If you give a moss a forestry rotation

As I mentioned in my previous post, mosses are very sensitive to changes in microclimate. Forestry practices can, therefore, have a big impact on moss diversity and persistence in any one location. Over the last few years we’ve gotten a better sense of the scale at which those management decisions affect local mosses. Researchers in Sweden found that clear-cutting in boreal forest could extirpate mosses from an area for more than 50 years (Dynesius and Hylander 2007). Since forests may be managed on rotation of ~100 years, this means that the forest could be halfway to the next clear-cut by the time the bryophyte community is similar to what it was before the cut, which could be a problem for maintaining relationships within the ecosystem. A later study in Sweden found that red-list mosses and mosses that were indicators of areas with species richness were correlated with the bark area of individual trees, which may explain why tree age is so important to moss diversity in these forests (Fritz et al. 2009). These studies together suggest that perhaps some areas should be left as refuges for those moss species that are particularly sensitive to the disruption of clear-cutting.

Sphagnum moss is an important part of fen flora. Photo by G. Peeples and courtesy of USFWS

Sphagnum moss is an important part of fen flora. Photo by G. Peeples and courtesy of USFWS

We also know now that there are certain forests and other habitats which are hot spots for moss diversity, so we can be more considered in our decisions that impact them. A survey of endemic mosses found that islands with mountains and the Andes were particularly important in terms of native species (Hallingback and Tan 2014), and research within the Madeiras found that mosses in high mountain habitats were at increased risk (Sim-Sim et al. 2014). So we know that we should be paying attention to mosses in a variety of locations, not just boreal forests.

It’s good to know that we can do things to support moss populations in their current spots, but what about those mosses that have already seen their ranges shrink dramatically- can we do anything about that? As it turns out, yes. The results of two separate studies suggest that we can help mosses reclaim some of the land they have lost. Rowntree et al. (2011) found that we can raise moss plants in locations such as greenhouses and labs with success, although we need to pay attention to temperature and it’s easier to work with the sporophyte generation. Combine that with the results of Malson & Rydin (2007) who found that they could transplant moss fragments into fens that had been previously drained but were now re-flooded, and we do have options for raising moss plants in captivity and then planting them in appropriate wild habitats when they become available.

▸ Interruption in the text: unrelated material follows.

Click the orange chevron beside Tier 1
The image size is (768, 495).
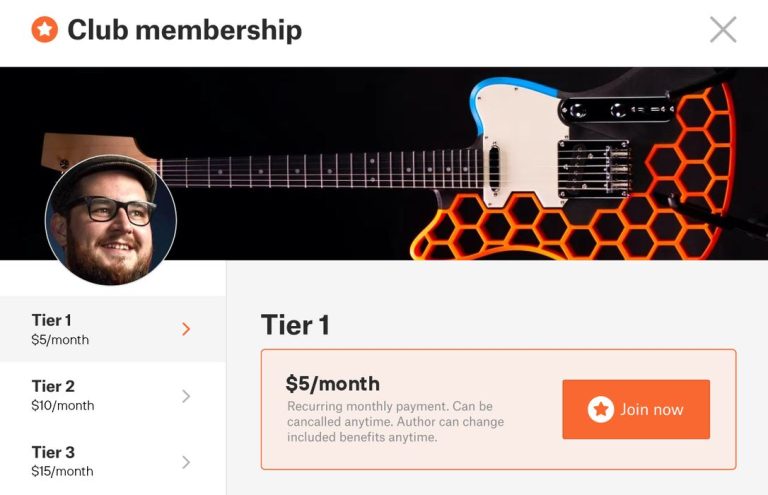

But not everyone has a drained fen to restore or a forest to manage- what can we, as people concerned about moss conservation, do if we don’t have either? In my final post, I’ll look into options for getting involved in moss conservation at multiple levels.

Works Cited:

Dynesius, M., and K. Hylander. 2007. Resilience of bryophyte communities to clear-cutting of boreal stream-side forests. Biological Conservation 135:423–434. The Conservation Ecology of Cryptogams.

Fritz, Ö., M. Niklasson, and M. Churski. 2009. Tree Age Is a Key Factor for the Conservation of Epiphytic Lichens and Bryophytes in Beech Forests. Applied Vegetation Science 12:93–106.

Hallingback, T., and B.C. Tan. 2014. Past and present activities and future strategy of bryophyte conservation. Phytotaxa 9:266–274.

Mälson, K., and H. Rydin. 2007. The regeneration capabilities of bryophytes for rich fen restoration. Biological Conservation 135:435–442. The Conservation Ecology of Cryptogams.

Rowntree, J.K., S. Pressel, M.M. Ramsay, A. Sabovljevic, and M. Sabovljevic. 2011. “In vitro” conservation of European bryophytes. In Vitro Cellular & Developmental Biology. Plant 47:55–64.

Sim-Sim, M., S. Ruas, S. Fontinha, L. Hedenäs, C. Sérgio, and C. Lobo. 2014. Bryophyte conservation on a North Atlantic hotspot: threatened bryophytes in Madeira and Selvagens Archipelagos (Portugal). Systematics and Biodiversity 12:315–330.